Key insights from the study are: (1) LLMs, despite their strong world‑knowledge representations, do not reliably retrieve or apply context‑specific, physically grounded social norms; (2) the presence of norm conflict dramatically amplifies this weakness, revealing that current models lack a principled mechanism for norm prioritization; (3) human validation confirms that many everyday norms are not universally salient, which explains variability in model performance across norm categories.

The paper contributes (a) the SNIC benchmark, publicly released with code and data, (b) a rigorous human‑validation pipeline that ensures each test item truly requires normative reasoning, and (c) an empirical characterization of the gap between LLM capabilities and the normative reasoning needed for embodied agents.
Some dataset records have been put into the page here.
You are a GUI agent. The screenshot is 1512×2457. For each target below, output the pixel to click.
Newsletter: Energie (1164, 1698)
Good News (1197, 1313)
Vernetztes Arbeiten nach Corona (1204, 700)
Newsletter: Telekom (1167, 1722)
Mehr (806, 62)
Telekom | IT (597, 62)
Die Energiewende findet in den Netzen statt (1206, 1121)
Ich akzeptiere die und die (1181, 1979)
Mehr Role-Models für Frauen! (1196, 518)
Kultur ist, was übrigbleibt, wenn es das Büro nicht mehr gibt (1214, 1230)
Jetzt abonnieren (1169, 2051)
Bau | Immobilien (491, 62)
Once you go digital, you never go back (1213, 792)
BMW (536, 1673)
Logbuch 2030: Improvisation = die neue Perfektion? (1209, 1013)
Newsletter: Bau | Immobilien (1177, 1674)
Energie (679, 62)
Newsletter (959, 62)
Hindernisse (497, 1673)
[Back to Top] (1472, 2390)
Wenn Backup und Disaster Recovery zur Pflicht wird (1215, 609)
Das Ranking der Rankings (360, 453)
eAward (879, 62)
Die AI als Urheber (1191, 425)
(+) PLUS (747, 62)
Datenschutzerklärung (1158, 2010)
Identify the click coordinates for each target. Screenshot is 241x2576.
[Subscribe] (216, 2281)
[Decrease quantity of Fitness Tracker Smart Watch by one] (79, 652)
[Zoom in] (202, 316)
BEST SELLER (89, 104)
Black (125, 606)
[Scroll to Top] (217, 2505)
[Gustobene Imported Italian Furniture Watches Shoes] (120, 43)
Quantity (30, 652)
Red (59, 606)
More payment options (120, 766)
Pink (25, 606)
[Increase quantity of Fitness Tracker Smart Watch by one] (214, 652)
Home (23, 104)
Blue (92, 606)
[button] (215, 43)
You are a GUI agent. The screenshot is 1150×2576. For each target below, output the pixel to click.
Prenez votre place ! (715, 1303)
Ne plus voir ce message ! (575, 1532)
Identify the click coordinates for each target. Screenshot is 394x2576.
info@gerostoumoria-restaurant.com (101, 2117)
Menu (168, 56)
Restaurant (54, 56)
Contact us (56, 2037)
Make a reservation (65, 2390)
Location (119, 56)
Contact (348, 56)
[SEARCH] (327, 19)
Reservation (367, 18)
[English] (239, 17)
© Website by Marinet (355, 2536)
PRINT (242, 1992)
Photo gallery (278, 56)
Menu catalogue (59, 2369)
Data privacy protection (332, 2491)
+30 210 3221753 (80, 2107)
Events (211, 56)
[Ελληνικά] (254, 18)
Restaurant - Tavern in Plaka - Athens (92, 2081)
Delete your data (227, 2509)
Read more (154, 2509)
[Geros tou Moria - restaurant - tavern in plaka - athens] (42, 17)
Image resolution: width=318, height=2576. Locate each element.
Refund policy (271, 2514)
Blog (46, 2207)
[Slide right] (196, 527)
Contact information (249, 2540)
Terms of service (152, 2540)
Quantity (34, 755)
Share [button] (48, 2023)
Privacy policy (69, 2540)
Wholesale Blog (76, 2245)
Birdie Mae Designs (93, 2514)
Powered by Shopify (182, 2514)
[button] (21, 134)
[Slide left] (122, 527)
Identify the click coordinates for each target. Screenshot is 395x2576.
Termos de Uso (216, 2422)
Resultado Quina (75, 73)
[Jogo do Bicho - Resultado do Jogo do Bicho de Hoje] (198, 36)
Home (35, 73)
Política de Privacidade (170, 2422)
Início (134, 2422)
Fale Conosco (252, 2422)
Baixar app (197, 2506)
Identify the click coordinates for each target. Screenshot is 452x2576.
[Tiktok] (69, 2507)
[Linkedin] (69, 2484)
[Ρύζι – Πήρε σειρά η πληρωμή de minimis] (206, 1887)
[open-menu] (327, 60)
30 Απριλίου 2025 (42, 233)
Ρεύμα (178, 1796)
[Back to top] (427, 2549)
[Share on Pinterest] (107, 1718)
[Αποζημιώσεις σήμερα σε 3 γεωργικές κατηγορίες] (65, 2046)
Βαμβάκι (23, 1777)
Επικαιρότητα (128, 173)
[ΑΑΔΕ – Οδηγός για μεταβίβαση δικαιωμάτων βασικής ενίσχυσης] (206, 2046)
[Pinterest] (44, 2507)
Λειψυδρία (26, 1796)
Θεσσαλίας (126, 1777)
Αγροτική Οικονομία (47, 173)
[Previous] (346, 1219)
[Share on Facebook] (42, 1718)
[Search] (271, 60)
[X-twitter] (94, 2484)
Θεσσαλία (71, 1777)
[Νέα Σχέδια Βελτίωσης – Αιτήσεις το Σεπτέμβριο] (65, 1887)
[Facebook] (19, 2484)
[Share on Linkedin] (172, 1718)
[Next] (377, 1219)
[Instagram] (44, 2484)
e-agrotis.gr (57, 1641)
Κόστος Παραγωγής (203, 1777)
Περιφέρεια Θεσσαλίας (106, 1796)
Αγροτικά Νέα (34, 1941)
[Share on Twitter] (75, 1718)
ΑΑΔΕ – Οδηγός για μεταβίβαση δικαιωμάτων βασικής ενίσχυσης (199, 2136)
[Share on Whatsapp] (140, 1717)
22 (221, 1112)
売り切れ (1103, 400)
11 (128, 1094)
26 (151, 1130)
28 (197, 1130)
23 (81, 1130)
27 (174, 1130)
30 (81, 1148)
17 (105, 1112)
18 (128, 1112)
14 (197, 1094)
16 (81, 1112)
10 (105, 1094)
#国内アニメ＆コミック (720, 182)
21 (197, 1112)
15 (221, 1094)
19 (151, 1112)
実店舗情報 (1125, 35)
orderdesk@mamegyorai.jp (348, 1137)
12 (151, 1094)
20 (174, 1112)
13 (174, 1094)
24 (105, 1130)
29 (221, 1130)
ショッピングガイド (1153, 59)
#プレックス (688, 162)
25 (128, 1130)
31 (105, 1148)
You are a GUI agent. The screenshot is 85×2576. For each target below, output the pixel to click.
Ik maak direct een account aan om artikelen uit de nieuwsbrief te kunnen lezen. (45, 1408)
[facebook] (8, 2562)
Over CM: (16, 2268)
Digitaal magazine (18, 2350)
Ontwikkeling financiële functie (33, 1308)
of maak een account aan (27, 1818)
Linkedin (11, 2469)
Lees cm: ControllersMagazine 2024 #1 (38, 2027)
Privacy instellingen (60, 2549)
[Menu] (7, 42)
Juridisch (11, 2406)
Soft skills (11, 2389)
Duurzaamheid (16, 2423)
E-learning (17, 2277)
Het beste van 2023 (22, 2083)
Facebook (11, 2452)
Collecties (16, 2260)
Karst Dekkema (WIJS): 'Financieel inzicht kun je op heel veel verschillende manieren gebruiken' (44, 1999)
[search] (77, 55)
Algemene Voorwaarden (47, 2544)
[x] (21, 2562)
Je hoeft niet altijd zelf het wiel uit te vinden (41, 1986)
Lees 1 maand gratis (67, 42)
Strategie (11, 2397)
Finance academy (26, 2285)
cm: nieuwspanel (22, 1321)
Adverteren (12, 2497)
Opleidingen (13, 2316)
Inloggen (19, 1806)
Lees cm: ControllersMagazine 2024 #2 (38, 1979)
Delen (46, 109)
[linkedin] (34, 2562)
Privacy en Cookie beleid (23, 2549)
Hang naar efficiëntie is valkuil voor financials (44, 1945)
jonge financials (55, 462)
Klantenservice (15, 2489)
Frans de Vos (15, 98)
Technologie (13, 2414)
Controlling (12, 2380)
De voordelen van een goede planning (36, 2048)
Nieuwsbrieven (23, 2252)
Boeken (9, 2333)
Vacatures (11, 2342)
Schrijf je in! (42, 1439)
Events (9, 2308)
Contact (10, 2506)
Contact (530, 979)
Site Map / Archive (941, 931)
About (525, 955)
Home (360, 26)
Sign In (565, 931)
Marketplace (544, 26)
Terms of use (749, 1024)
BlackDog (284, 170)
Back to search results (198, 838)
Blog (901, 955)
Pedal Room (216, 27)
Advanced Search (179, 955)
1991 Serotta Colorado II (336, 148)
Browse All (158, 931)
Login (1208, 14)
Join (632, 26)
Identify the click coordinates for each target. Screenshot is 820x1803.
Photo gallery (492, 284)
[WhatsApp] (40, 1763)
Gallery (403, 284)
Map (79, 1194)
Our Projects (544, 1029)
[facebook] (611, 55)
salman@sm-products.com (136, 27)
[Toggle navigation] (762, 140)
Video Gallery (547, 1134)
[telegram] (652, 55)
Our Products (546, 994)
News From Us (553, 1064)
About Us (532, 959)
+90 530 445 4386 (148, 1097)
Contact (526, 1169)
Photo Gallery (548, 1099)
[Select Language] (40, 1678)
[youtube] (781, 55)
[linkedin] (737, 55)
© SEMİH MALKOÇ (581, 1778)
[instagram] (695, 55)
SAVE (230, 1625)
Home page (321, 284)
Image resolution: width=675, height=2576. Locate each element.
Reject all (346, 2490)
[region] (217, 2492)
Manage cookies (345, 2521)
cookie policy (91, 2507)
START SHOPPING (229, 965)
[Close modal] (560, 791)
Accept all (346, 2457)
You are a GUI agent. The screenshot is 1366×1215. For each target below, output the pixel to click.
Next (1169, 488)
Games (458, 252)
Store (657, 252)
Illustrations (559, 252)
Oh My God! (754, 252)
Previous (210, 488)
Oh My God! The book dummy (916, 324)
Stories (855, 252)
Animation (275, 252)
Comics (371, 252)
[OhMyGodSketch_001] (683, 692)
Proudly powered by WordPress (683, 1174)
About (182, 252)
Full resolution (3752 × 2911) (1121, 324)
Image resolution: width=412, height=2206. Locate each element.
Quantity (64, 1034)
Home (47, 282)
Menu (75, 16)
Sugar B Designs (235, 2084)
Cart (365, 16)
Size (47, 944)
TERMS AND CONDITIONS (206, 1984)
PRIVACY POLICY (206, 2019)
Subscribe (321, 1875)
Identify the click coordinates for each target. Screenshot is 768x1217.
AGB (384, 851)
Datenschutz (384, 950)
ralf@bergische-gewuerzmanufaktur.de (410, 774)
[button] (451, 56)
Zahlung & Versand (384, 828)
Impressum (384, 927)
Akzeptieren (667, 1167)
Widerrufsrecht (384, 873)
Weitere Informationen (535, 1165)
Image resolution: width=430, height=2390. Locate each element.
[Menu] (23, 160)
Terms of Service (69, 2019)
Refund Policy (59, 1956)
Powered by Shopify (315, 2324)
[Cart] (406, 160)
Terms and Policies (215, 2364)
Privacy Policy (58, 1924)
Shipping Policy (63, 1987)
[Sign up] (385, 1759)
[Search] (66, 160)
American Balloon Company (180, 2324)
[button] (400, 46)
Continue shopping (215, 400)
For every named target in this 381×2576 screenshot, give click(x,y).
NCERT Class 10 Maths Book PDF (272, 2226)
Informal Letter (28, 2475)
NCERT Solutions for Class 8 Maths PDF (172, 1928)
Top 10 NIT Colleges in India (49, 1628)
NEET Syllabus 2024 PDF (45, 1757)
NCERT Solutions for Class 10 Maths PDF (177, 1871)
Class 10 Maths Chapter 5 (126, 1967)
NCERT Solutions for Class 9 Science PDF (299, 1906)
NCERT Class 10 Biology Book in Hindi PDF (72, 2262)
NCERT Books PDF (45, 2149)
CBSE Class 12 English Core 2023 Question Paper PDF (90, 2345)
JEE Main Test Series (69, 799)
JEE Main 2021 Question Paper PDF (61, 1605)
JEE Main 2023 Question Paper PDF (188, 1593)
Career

The authors argue that closing this gap will likely require integrating formal deontic logic or other norm‑representation frameworks with LLMs, as well as incorporating multimodal perception so that agents can directly perceive physical cues (e.g., dirtiness, hazards) that trigger norms. Future work is suggested in three directions: formalizing norms as logical rules that can be dynamically activated, developing meta‑learning approaches that adapt norm salience to cultural context, and building end‑to‑end robot dialogue systems that combine LLM language understanding with sensor‑driven norm detection. Overall, the study highlights a critical blind spot in contemporary language models and provides a concrete testbed for advancing socially aware, norm‑compliant embodied AI.